■ **What the exercise asks**:
Would you output the lines from the one containing "The width and" through the final line of the entries, exactly and with pictures omitted?

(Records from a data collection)
-------

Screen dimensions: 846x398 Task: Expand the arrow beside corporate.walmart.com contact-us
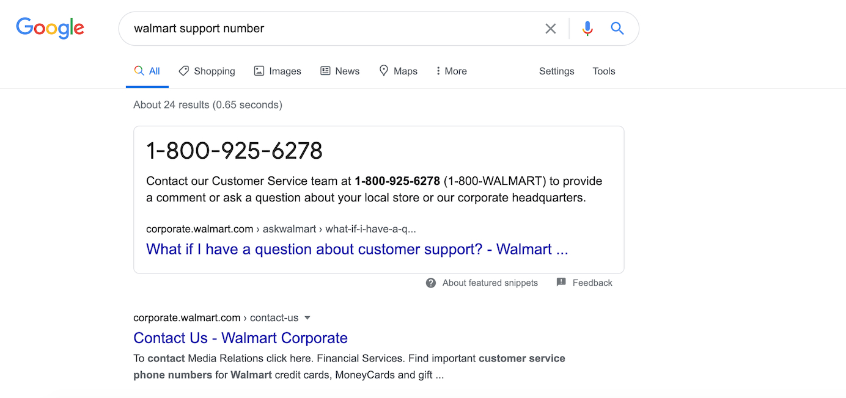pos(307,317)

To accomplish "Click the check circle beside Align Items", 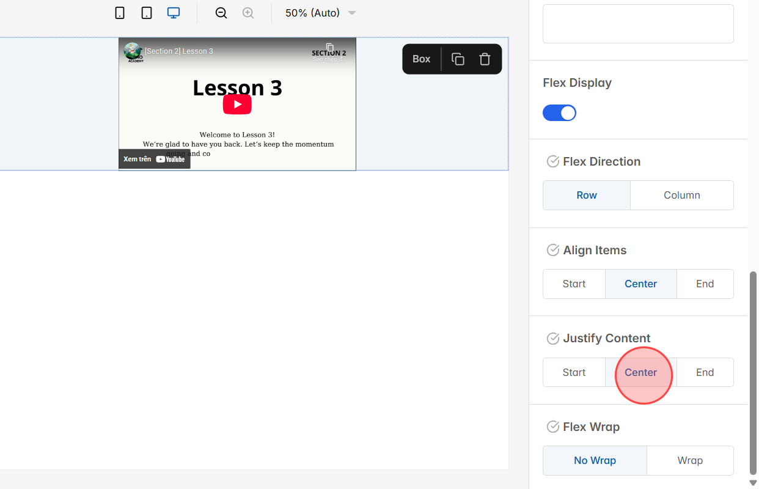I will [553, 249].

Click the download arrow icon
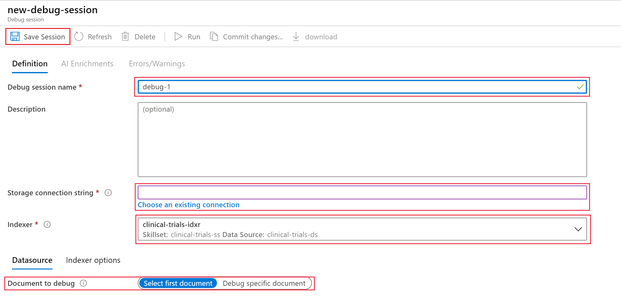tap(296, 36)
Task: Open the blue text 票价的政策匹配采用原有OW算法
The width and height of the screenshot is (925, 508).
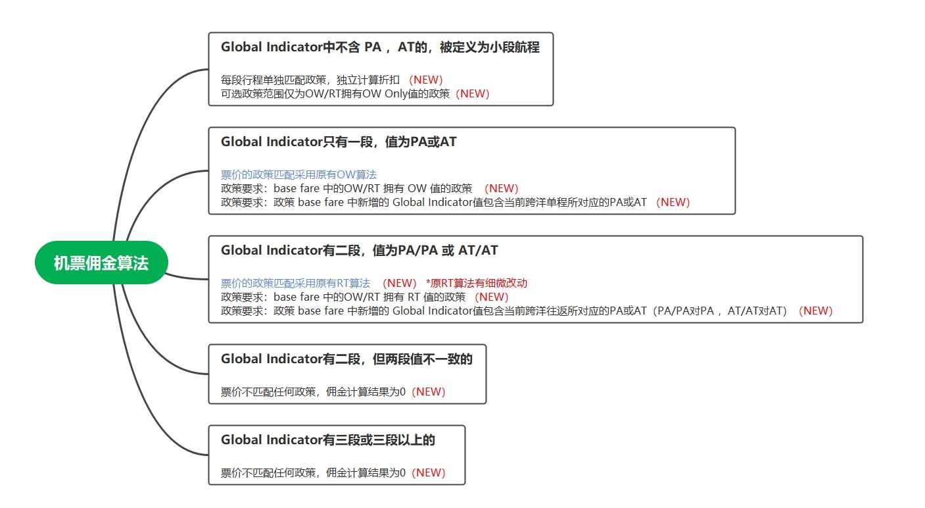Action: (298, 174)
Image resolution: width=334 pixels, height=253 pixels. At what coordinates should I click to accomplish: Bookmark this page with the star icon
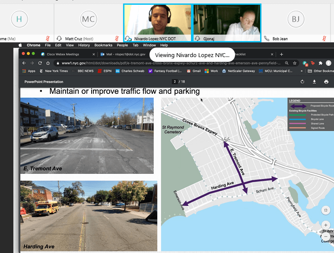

-------

■ **Problem solution**:
The width and height of the screenshot is (925, 508).
Action: (298, 174)
Image resolution: width=334 pixels, height=253 pixels. At what coordinates should I click to accomplish: Bookmark this page with the star icon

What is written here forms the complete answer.